Связь с Верховным штабом миссия должна была поддерживать через советскую миссию в Югославии. Можно было использовать и старую связь через Коминтерн.
Но кроме этих заданий в связи с миссией Тито при прощании поручил мне разведать у Димитрова или Сталина, если мне удастся к нему попасть, нет ли каких-либо упреков в адрес нашей партии.
Это распоряжение Тито было чисто формальным подчеркиванием дисциплинированности по отношению к Москве. Он сам, конечно, был глубоко уверен, что Коммунистическая партия Югославии, и только она одна, блестяще выдержала испытания. Был разговор и о югославской политической эмиграции. Тито считал, что не следует впутываться во взаимные обвинения, в особенности же если это связано с советскими партийными органами и руководителями.
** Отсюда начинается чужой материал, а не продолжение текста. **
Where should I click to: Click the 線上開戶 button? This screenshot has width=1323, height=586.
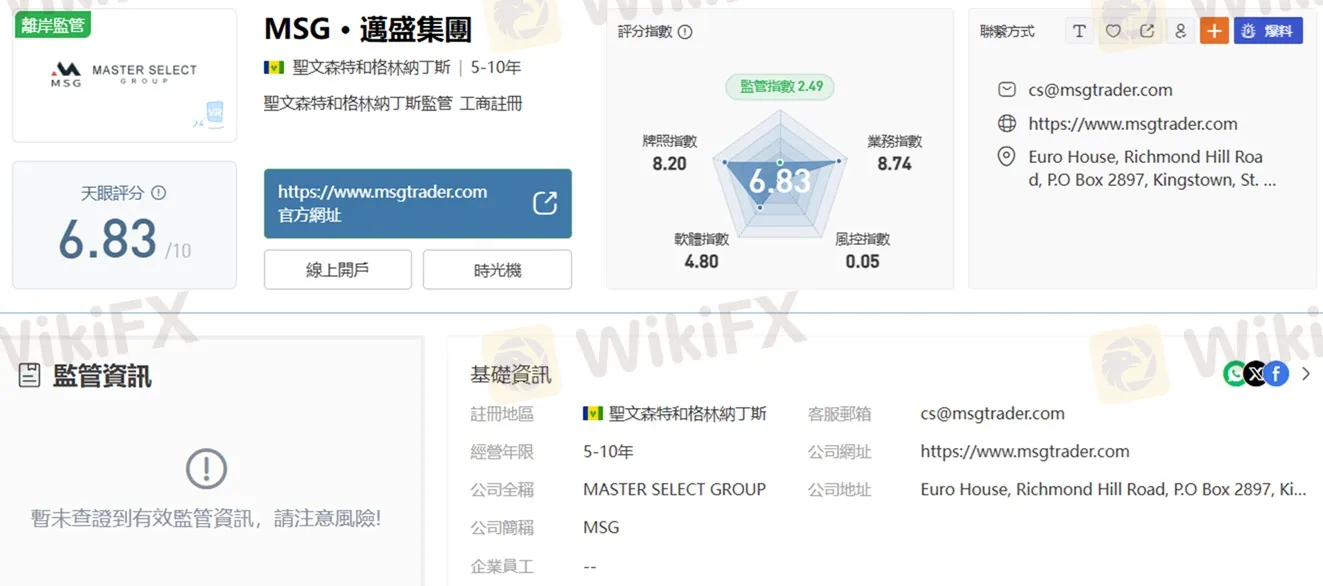337,269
Одновременно Тито подчеркнул, что следует опасаться секретарш, так как они бывают разные, что я воспринял не только как заботу об уже традиционной партизанской морали, но и как предупреждение всего, что могло бы угрожать авторитету и особенностям югославской партии и югославского коммуниста.
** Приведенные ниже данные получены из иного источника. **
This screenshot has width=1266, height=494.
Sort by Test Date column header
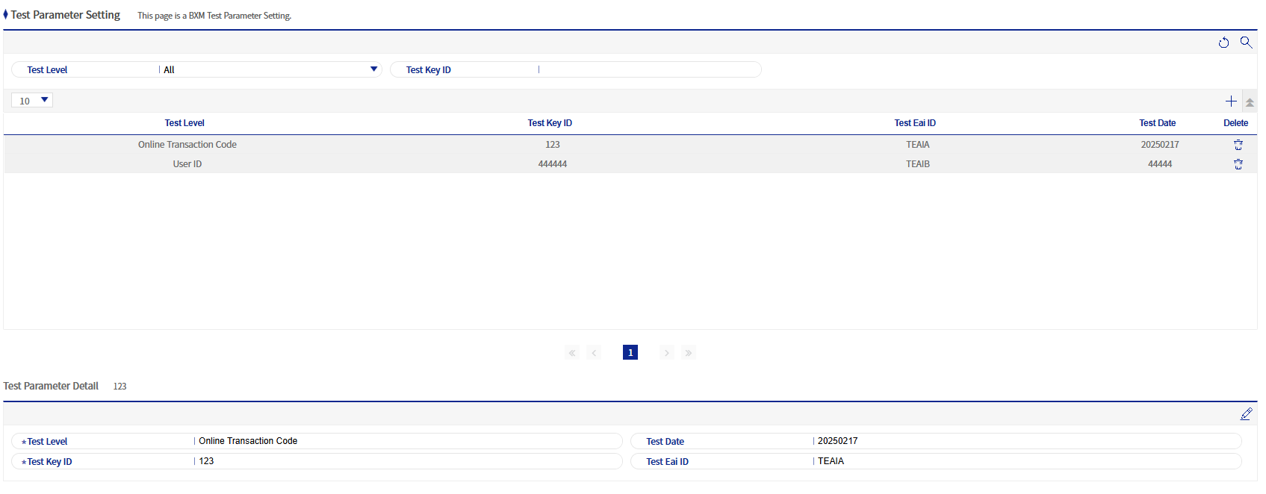click(1157, 123)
Все мое существо трепетало в радостном предчувствии скорой, очень скорой встречи с Советским Союзом, первой такой страной в истории человечества. Моя вера была тверже гранита, это была неомраченная вера мечтателей, борцов и мучеников – во имя нее и я томился и подвергался истязаниям в темницах, ненавидел и проливал человеческую кровь, не жалея крови собственных братьев.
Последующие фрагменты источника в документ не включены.